On November 14, WMAT personnel presented on a radio show on KNNB radio in Whiteriver, AZ.

PROJECT PERSONNEL

WMAT welcomed a temporary employee this month. We are glad to have her on board!

REWARDS OFFERED

The USFWS is offering a reward of up to $10,000; the AGFD Operation Game Thief is offering a reward of up to $1,000; and the NMDGF is offering a reward of up to $1,000 for information leading to the conviction of the individual(s) responsible for the shooting deaths of Mexican wolves. A variety of non-governmental organizations and private individuals have pledged an additional $46,000 for a total reward amount of up to $58,000, depending on the information provided.

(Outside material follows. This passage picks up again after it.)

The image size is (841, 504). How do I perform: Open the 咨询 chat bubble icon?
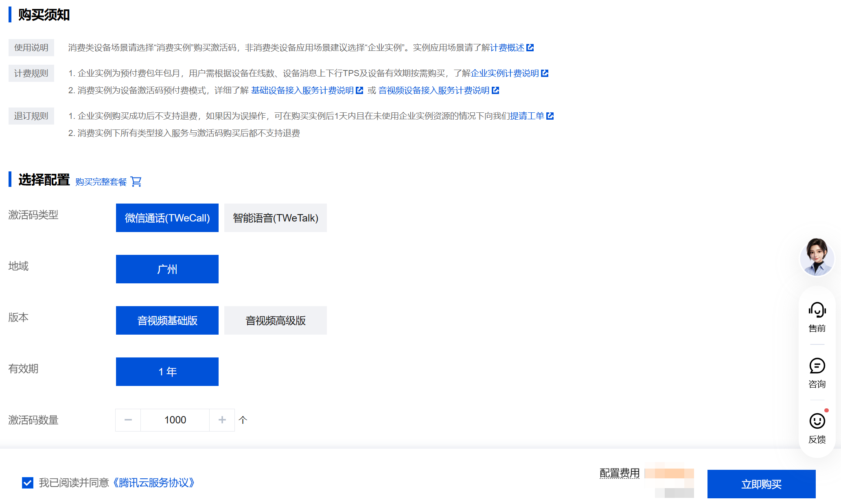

Individuals with information they believe may be helpful are urged to call one of the following agencies: USFWS special agents in Mesa, Arizona, at (480) 967-7900, in Alpine, Arizona, at (928) 339-4232, or in Albuquerque, New Mexico, at(505) 346-7828; the WMAT at (928) 338-1023 or (928) 338-4385; AGFD Operation Game Thief at (800) 352-0700; or NMDGF Operation Game Thief at (800) 432-4263.  Killing a Mexican wolf is a violation of the Federal Endangered Species Act and can result in criminal penalties of up to $50,000, and/or not more than one year in jail, and/or a civil penalty of up to $25,000.